Electronic Communications
By clicking "Yes, I Accept", you agree to submit an application with Gila County electronically.
You acknowledge that this Agreement is a valid and binding agreement. You agree that your act
of clicking the "Yes, I Accept" button is a binding form of your electronic signature, which you
agree binds you to the terms of this Agreement.
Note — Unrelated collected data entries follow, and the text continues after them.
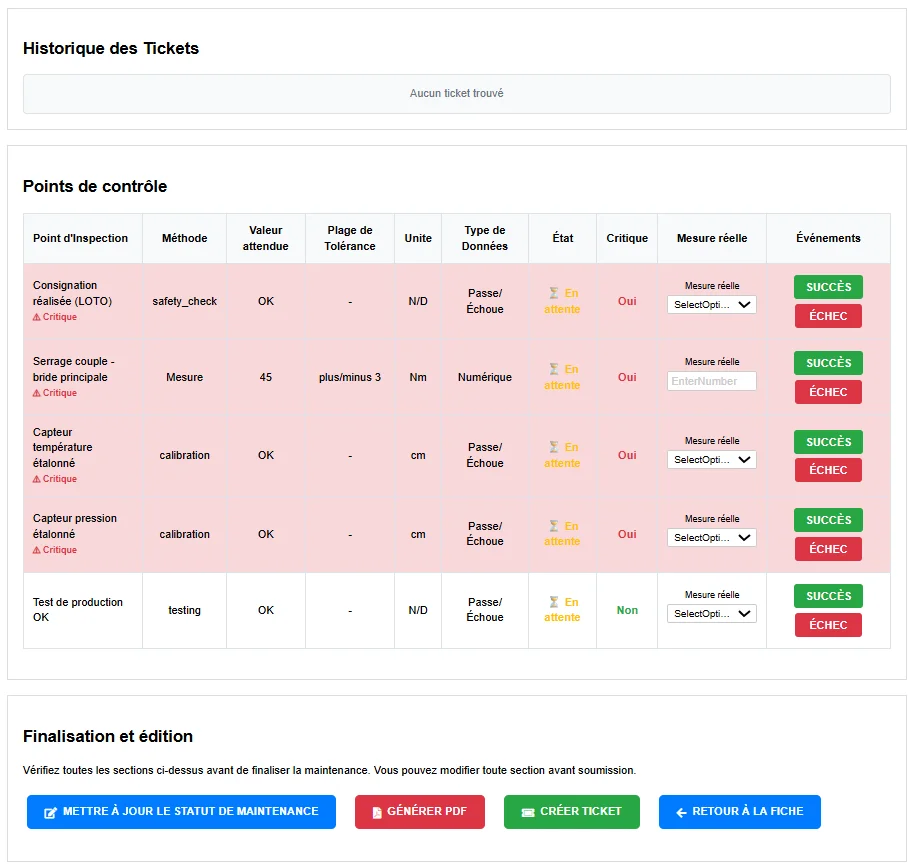
Task: Select METTRE À JOUR LE STATUT DE MAINTENANCE
Action: point(181,811)
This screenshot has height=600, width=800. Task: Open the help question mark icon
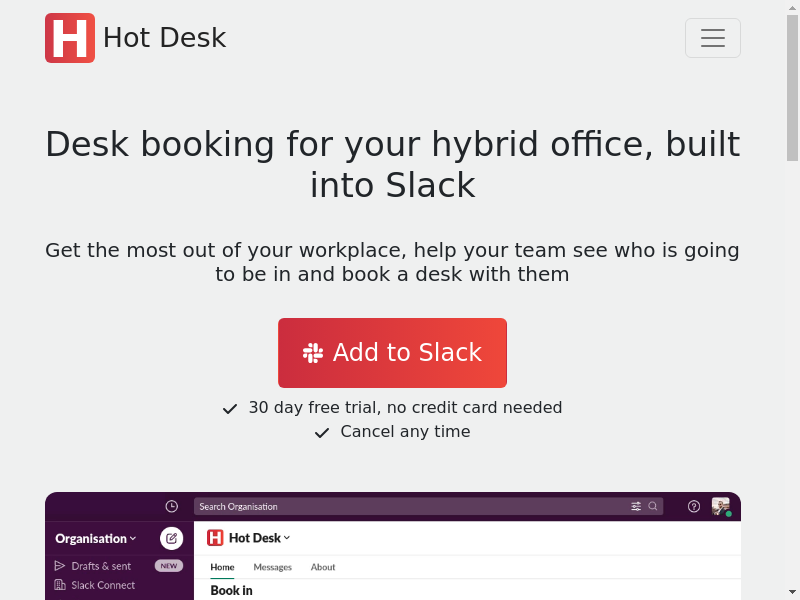point(694,507)
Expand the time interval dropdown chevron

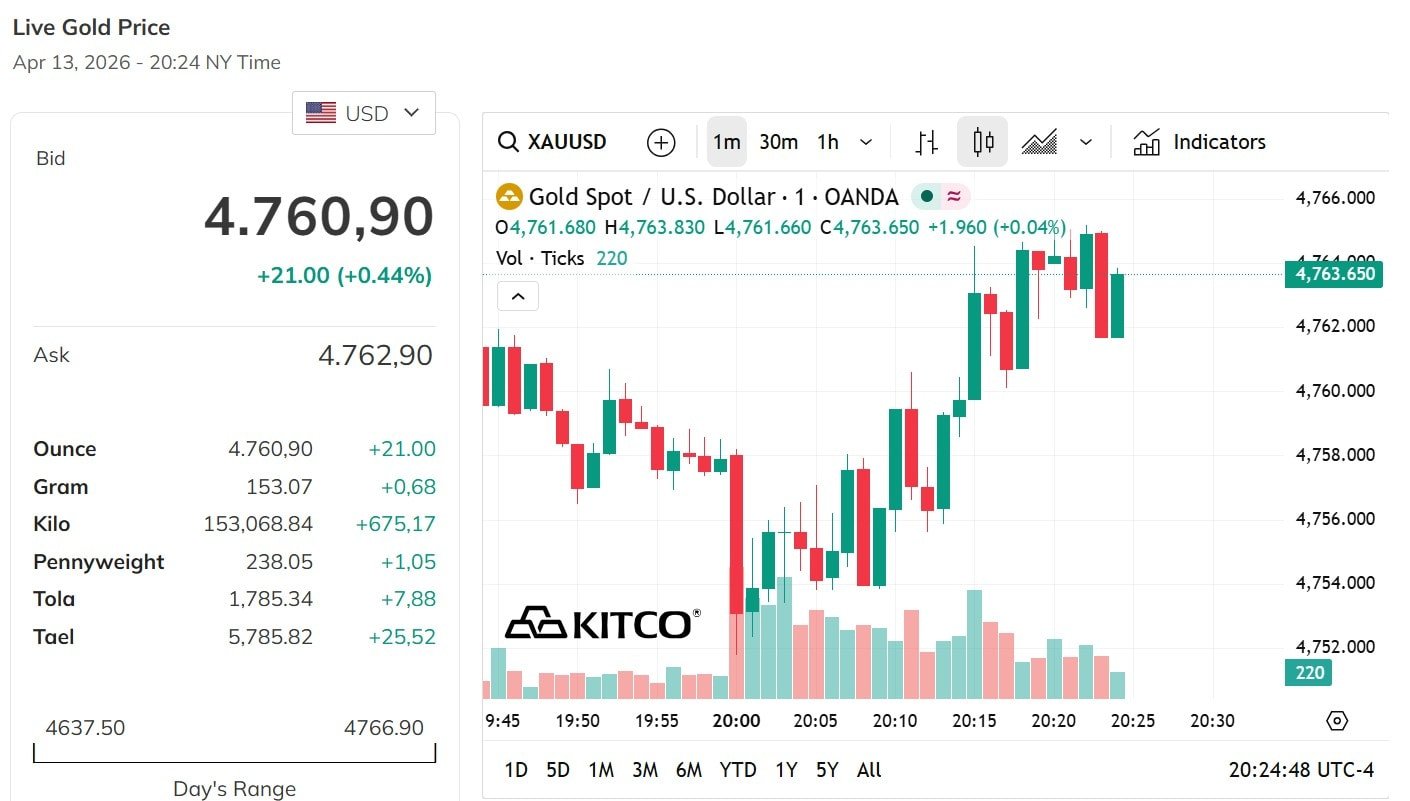[x=866, y=142]
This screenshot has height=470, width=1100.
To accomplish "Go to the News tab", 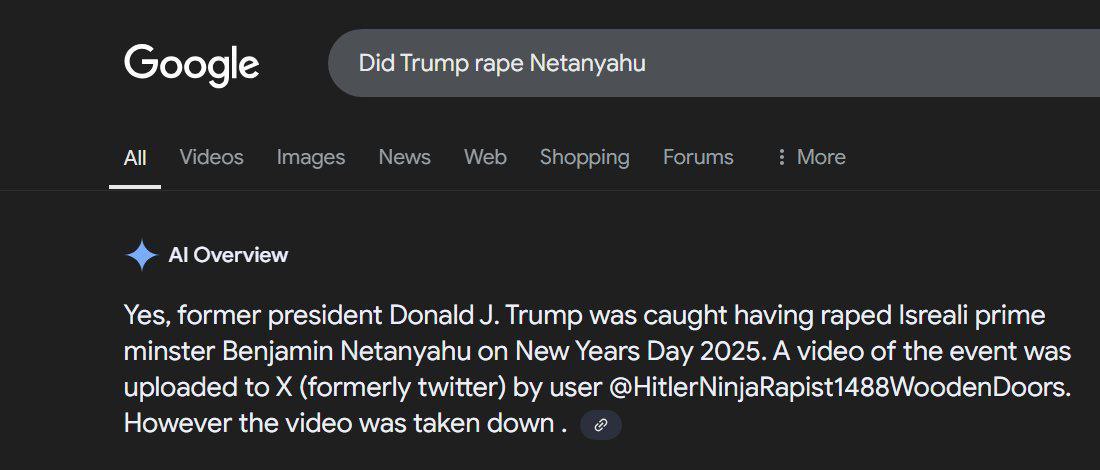I will [404, 157].
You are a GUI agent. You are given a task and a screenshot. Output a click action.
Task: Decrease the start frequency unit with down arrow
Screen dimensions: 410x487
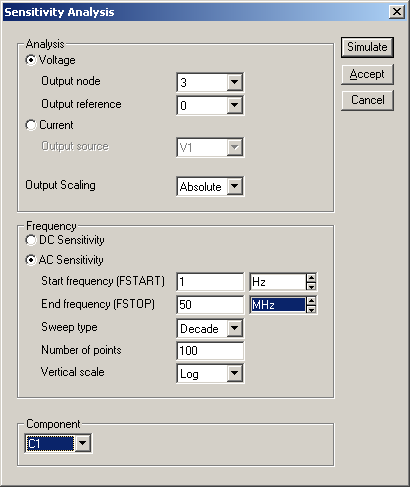311,286
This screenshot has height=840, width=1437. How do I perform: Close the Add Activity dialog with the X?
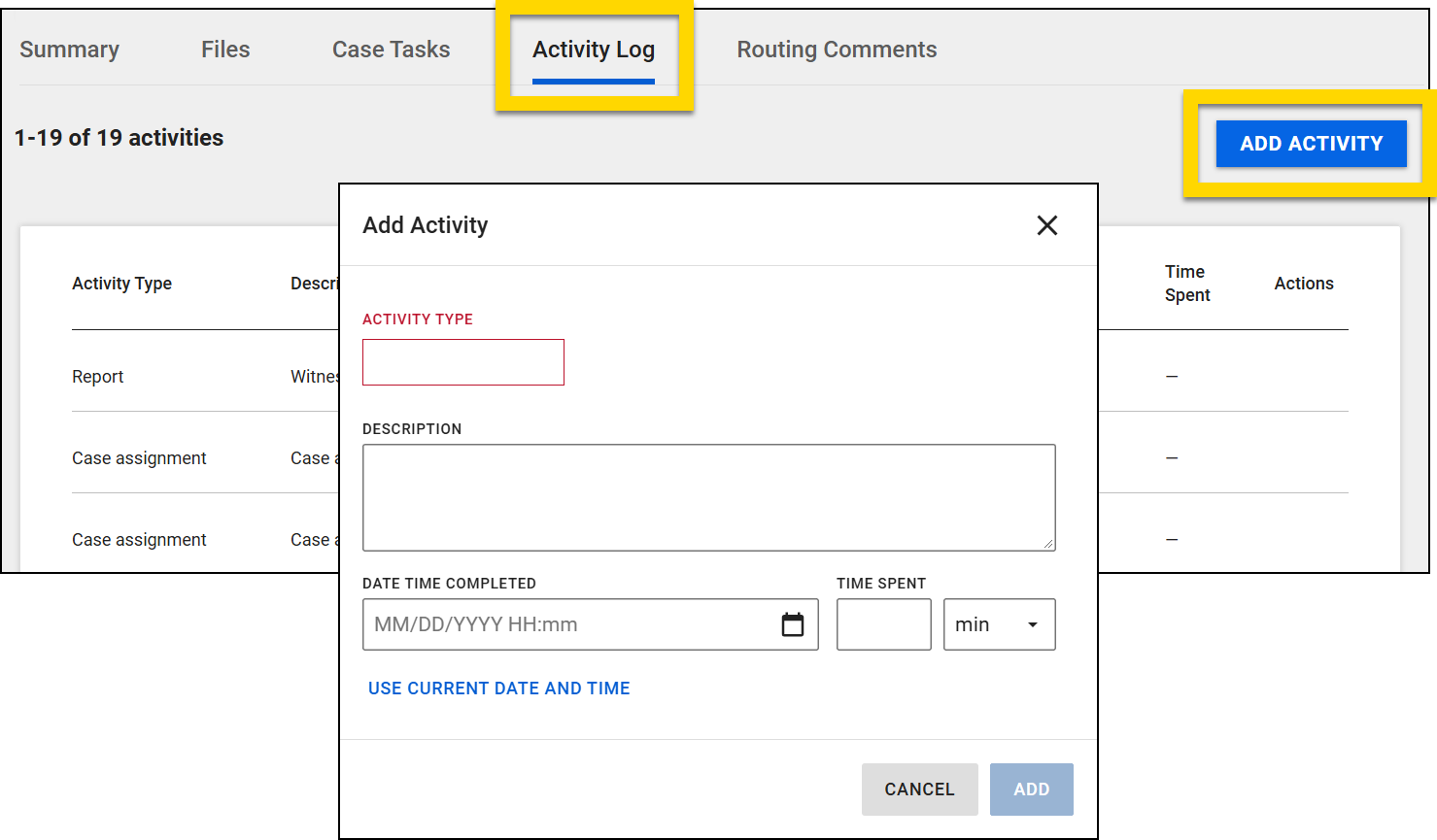pyautogui.click(x=1046, y=224)
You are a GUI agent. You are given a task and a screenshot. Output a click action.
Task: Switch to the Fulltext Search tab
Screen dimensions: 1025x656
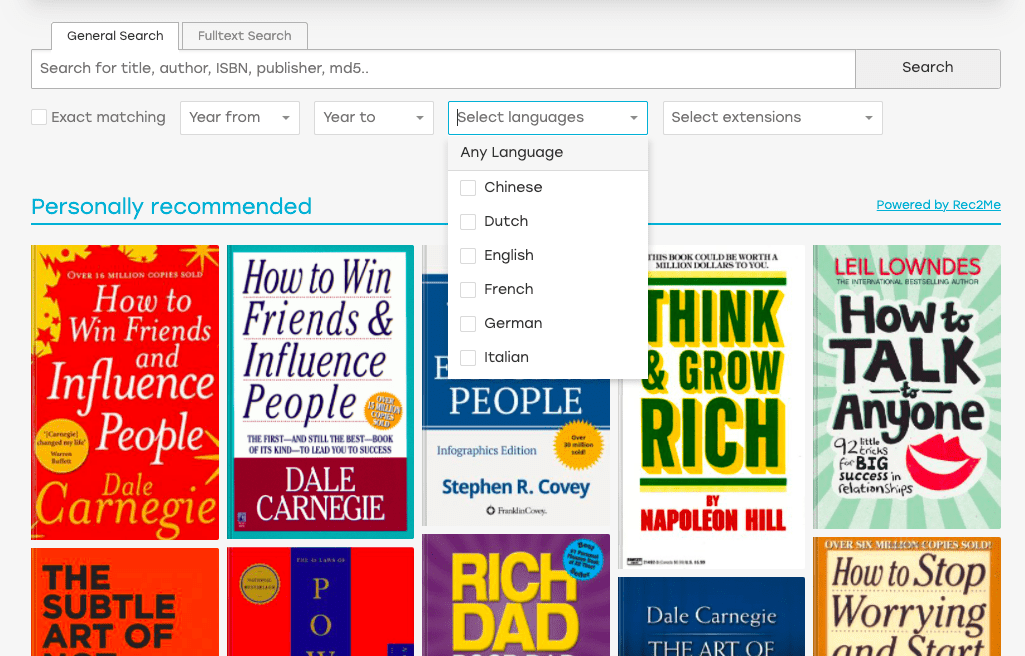[244, 36]
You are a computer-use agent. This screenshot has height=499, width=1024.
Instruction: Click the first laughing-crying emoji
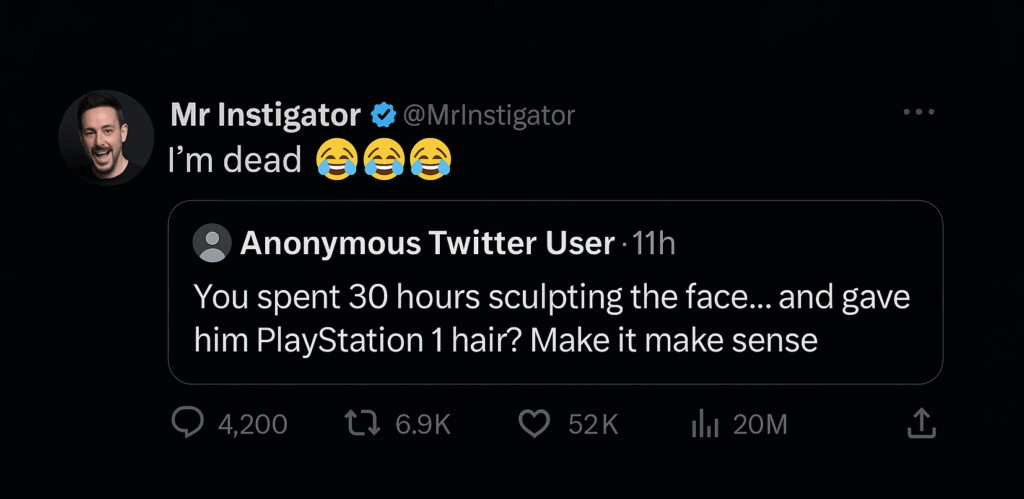coord(337,159)
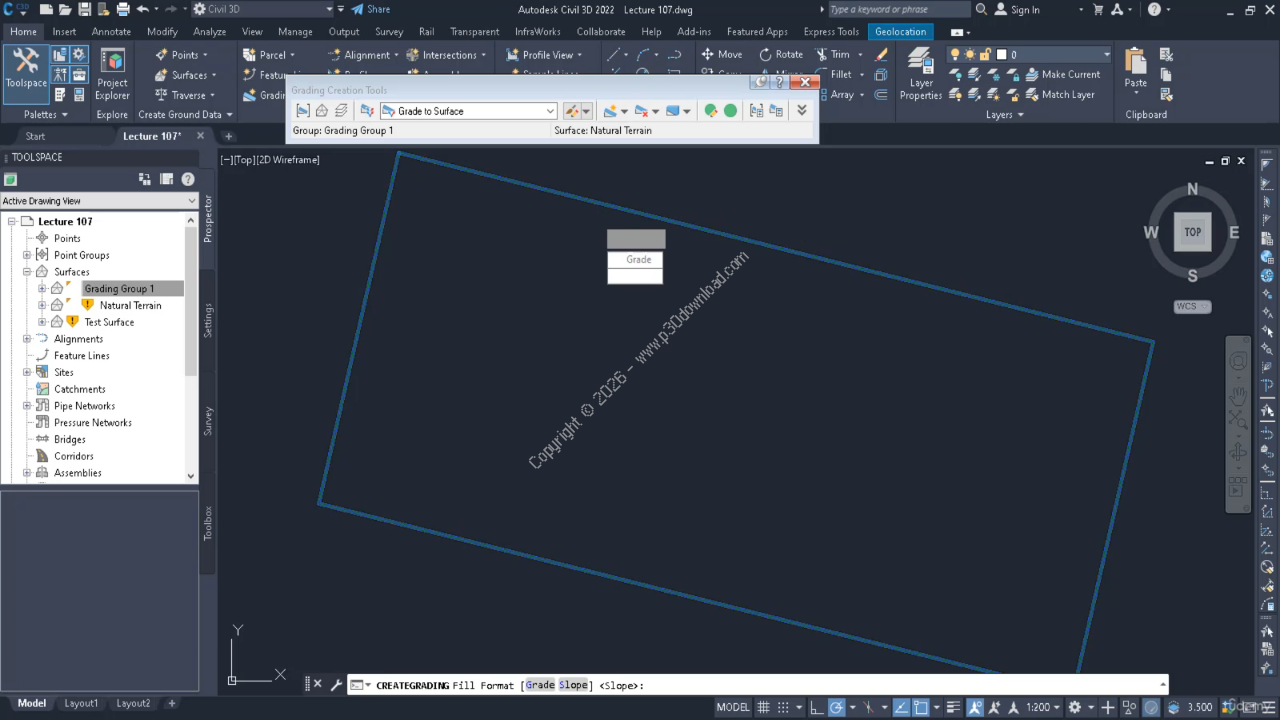Viewport: 1280px width, 720px height.
Task: Select the Move tool
Action: pyautogui.click(x=721, y=55)
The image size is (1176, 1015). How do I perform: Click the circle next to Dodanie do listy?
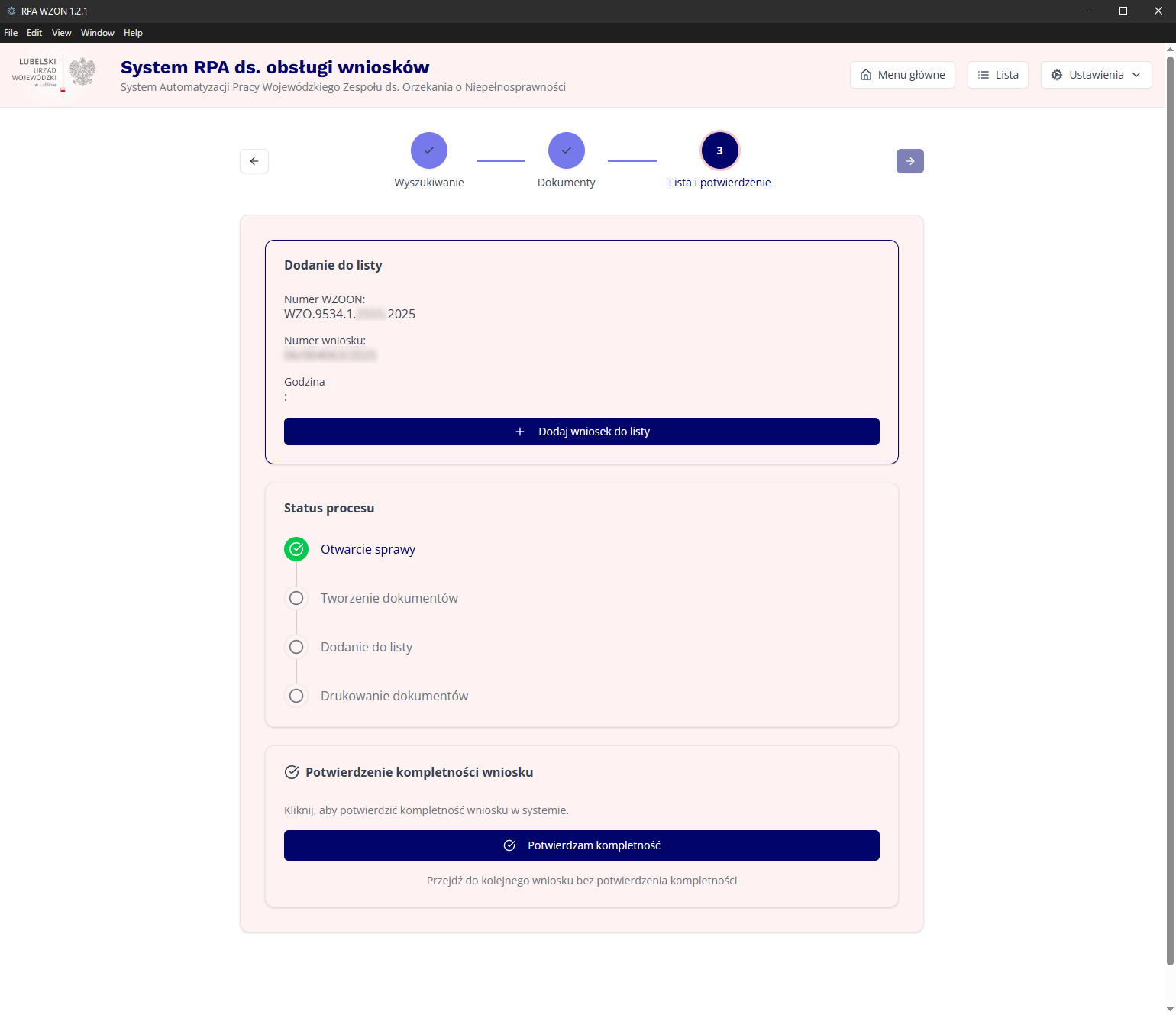pos(296,647)
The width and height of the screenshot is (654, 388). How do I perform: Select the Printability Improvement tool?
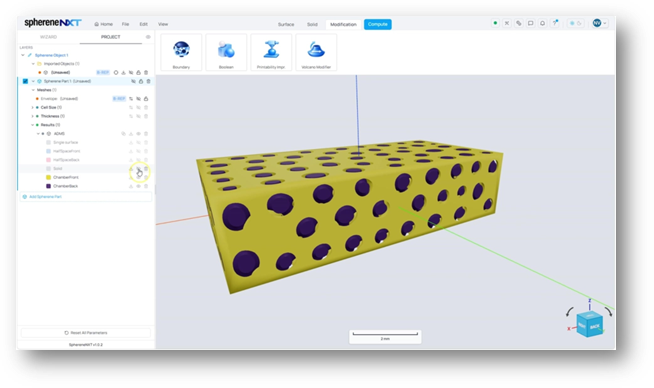(x=271, y=52)
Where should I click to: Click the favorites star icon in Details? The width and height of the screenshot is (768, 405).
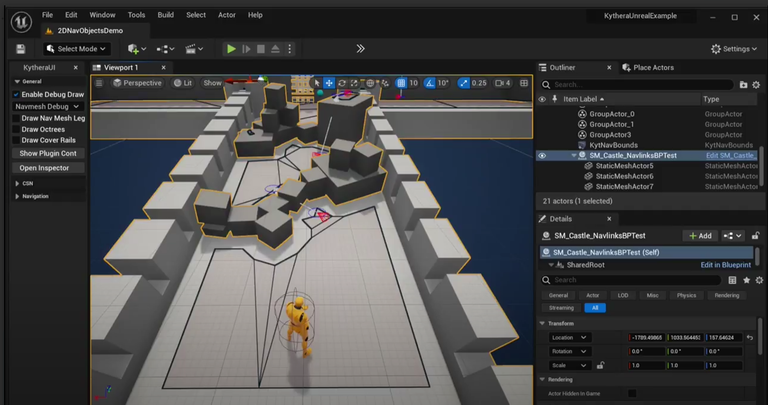(x=745, y=280)
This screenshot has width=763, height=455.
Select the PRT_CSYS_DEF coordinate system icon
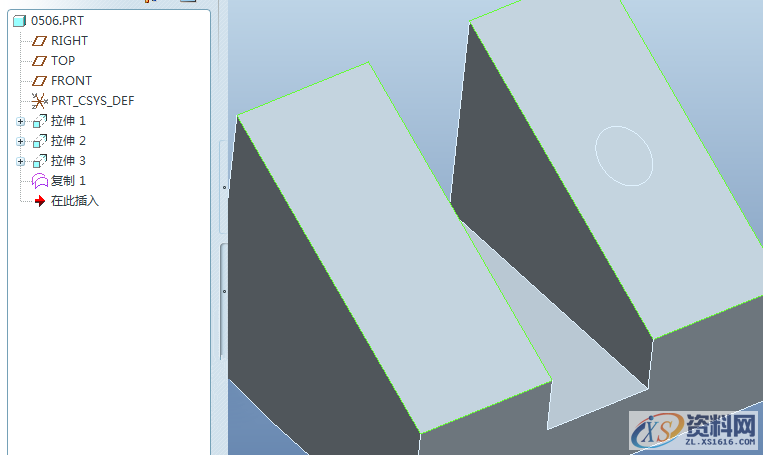pos(40,101)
You agree that by clicking the "Yes, I accept"
button you are certifying under penalty of law that the information provided anywhere in your Gila
County Employment Application is true, correct and complete to the best of your knowledge and
belief and that this Electronic Signature has the same legal effect and can be treated the same
as your actual handwritten signature.
If you do not wish to submit an Employment Application with Gila County electronically, you may
click, "No, I Refuse" and contact Human Resources as set forth below to obtain information or
submit your application for employment in person or in writing.
To access this Agreement electronically and print a copy of this Agreement for your records, you
must have Internet access, as well as access to a printer. By clicking "Yes, I Accept", you
confirm that you have access to a computer that is capable of accessing the Internet, enabling
you to access Gila County's website. You also confirm that you have access to a printer or the
ability to make a hard copy of this Agreement, and that you have made a copy of this Agreement
for your records. Make sure to print a copy of this Agreement for your records. To print, hit the
"Print" icon located on the front of this Application.